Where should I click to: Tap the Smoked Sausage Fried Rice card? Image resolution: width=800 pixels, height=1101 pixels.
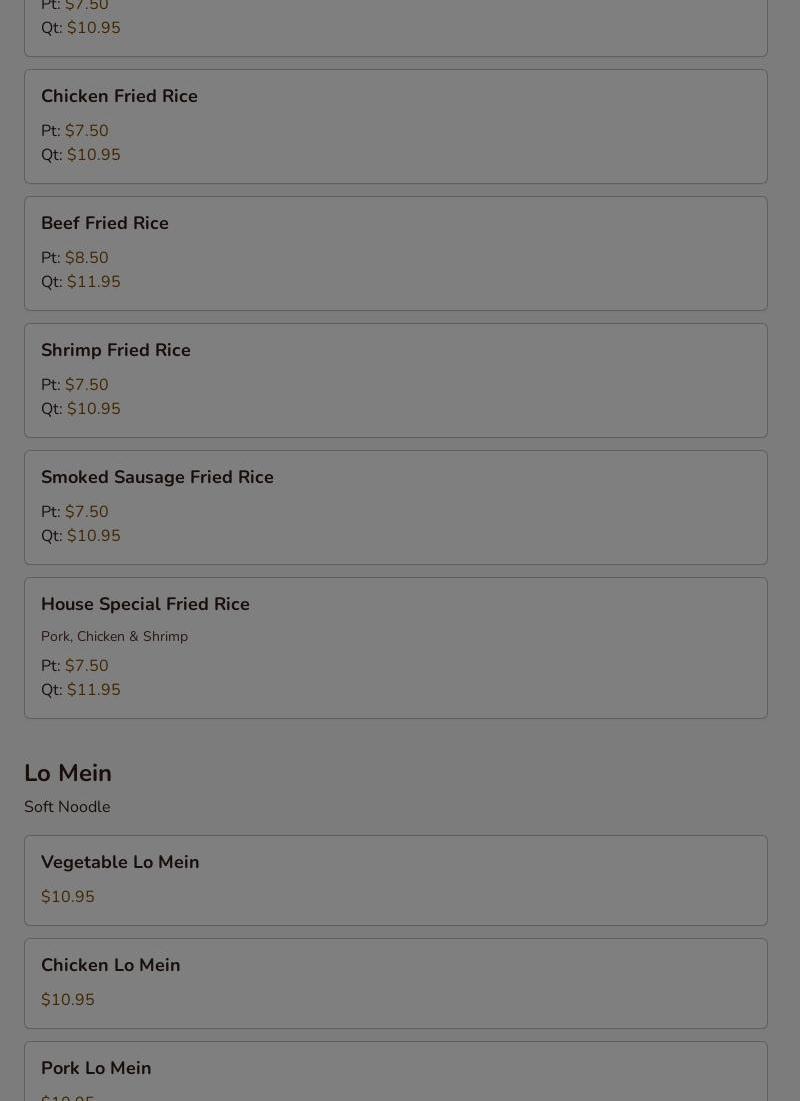395,508
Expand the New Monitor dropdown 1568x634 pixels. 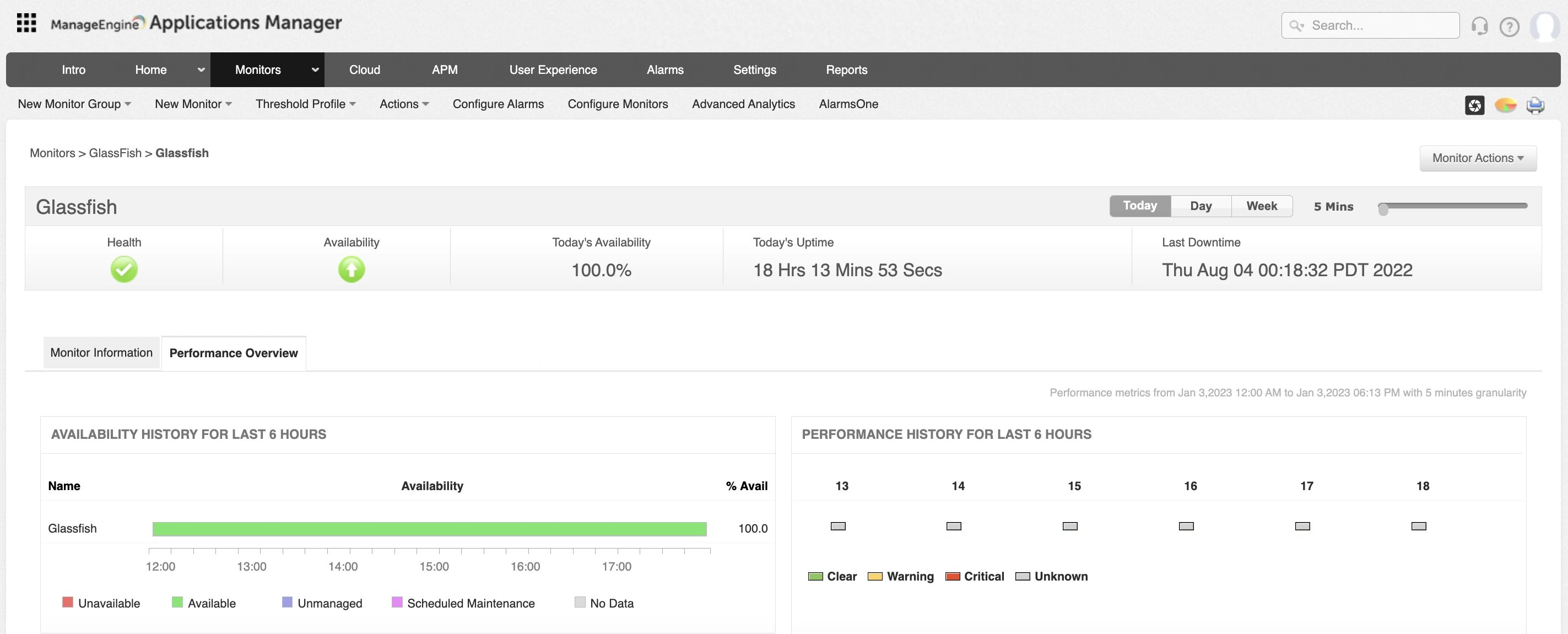click(193, 104)
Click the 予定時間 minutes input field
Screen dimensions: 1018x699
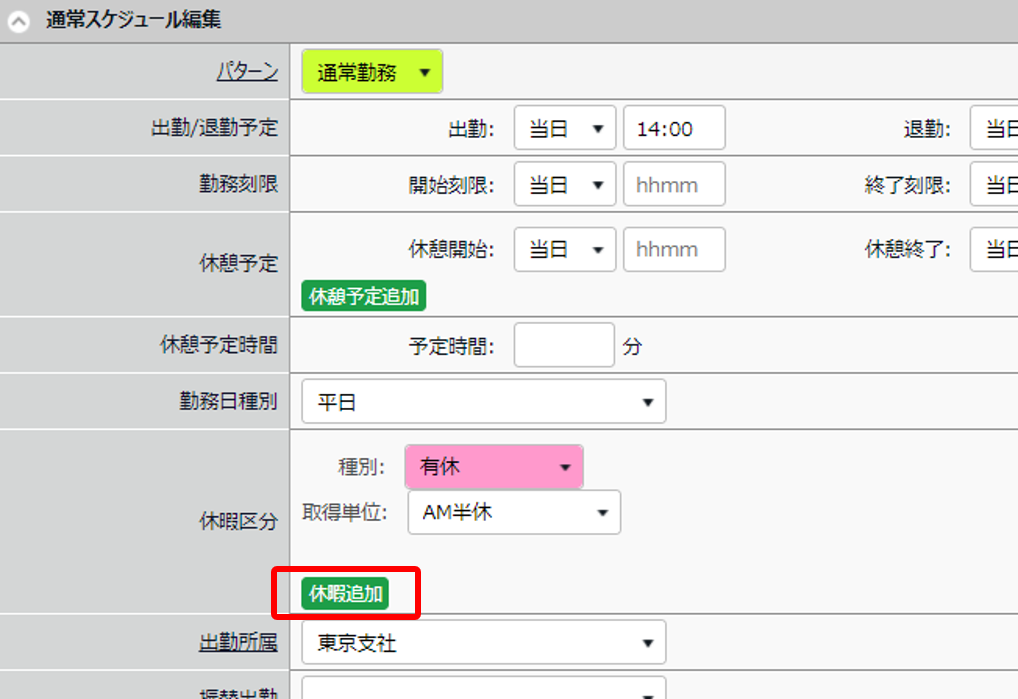click(x=564, y=345)
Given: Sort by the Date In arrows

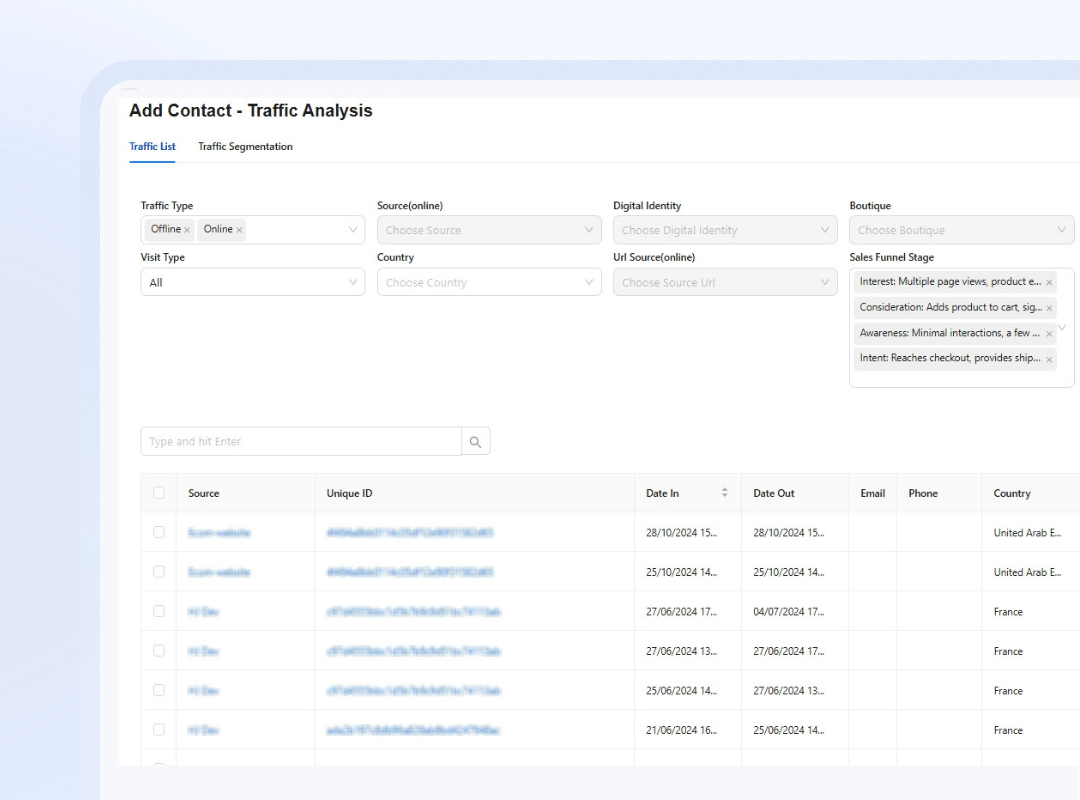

┄┄┄┄┄┄┄┄┄┄

§ THE REQUEST: From the line containing "Click the 予定時間 minutes input field" through the end of the records, inclusive, shift every coordinate in the answers up by 42 and write those lines out again in full, requests included. Leave the pictures out.

§ CORRECT RESPONSE:
Click the 予定時間 minutes input field
Screen dimensions: 1018x699
click(x=606, y=387)
Given: Sort by the Date In arrows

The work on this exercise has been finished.